I am just now getting into designing a wireless internet application for a customer to cover an extremely large international equestrian center.
I'm pretty much self-taught in this field but one thing is bothering me. Some one asked me about "backhaul" and to be frank I don't have a clue what this is or what it means.
To date I've thought all I have to do is set up my wiring closet, connect my authentication server to my first AP, make sure the other AP's have power and set to the correct channel and wala ... we now have the area covered.

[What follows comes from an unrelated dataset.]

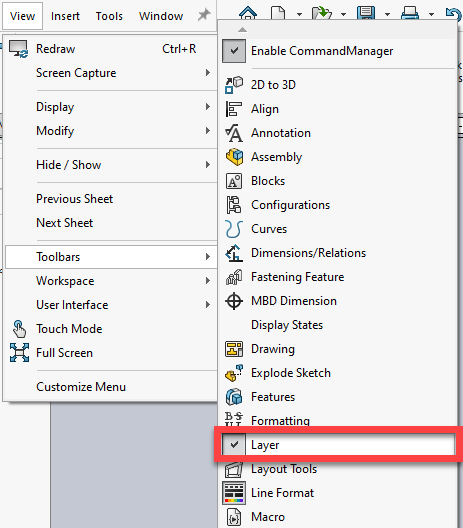463x528 pixels.
Task: Choose the Curves toolbar icon
Action: click(234, 229)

So ... what is "backhaul"?
Lisa Phifer WRITES:
In wired networks, backhaul usually refers to the links used to carry traffic from ISP Points of Presence to a central location where traffic is routed onto the public Internet or ISP's backbone network. Similarly, in a large distributed wireless network, backhaul often refers to links that carry traffic from each WLAN site to the Internet or a backbone network. For example:
* If you have a single office covered by several APs, concentrated through a switch or gateway, to a single Internet access link, then the Internet access link is probably what people are asking about when they inquire about your backhaul.
* If you have a multi-site WLAN, where each site is covered by several APs, and WAN links are used to interconnect all sites to a each other or to a central location, then the WAN links form your backhaul network.
Your backhaul can be wired or wireless. For example, remote offices might be connected via satellite, DSL, T-1, Wi-Fi bridges, or a WiMAX wireless mesh (to give name just a few). "Backhaul" just describes the function provided by those links: to haul traffic back from distribution networks to some type of core network.
Margaret Rouse, from Whatis.com WRITES:
Backhaul, a term probably derived from the trucking industry, has several usages in information technology.
1) In satellite communication, backhaul is used to mean getting data to a point from which it can be distributed over a network. For example, to deliver a live television program from Chicago to authorized DirecPC satellite terminals around the country, the video signals would have to be backhauled by some means (by optical fiber cable or by another satellite system) to the Hughes DirecPC facility in Germantown, Maryland. From there, it would be uplinked to the Galaxy IV satellite from which DirecPC users could view the broadcast (receive it in a downlink from the satellite at their individual terminals). Backhauling is also used to get non-live audio and video material to distribution points at the major broadcast news organizations for broadcast in the evening or ongoing news.
2) Manufacturers of network switching equipment use the term to mean "getting data to the network backbone" (which is similar to its use in the satellite communication industry). For example, Ascend uses the term to describe how its MAX 2000 switch can be used to interconnect data from a backhaul T-1 line on which mobile and remote office users are connected to an Internet service provider and the backbone of the Internet.
3) According to books we like, backhauling is sending network data over an out-of-the-way route (including taking it farther than its destination) in order to get the data there sooner or because it costs less. This kind of backhauling involves understanding changing network conditions and economics.
4) Backhauling may sometimes be used to mean the use of the back channel on a bidirectional communications line.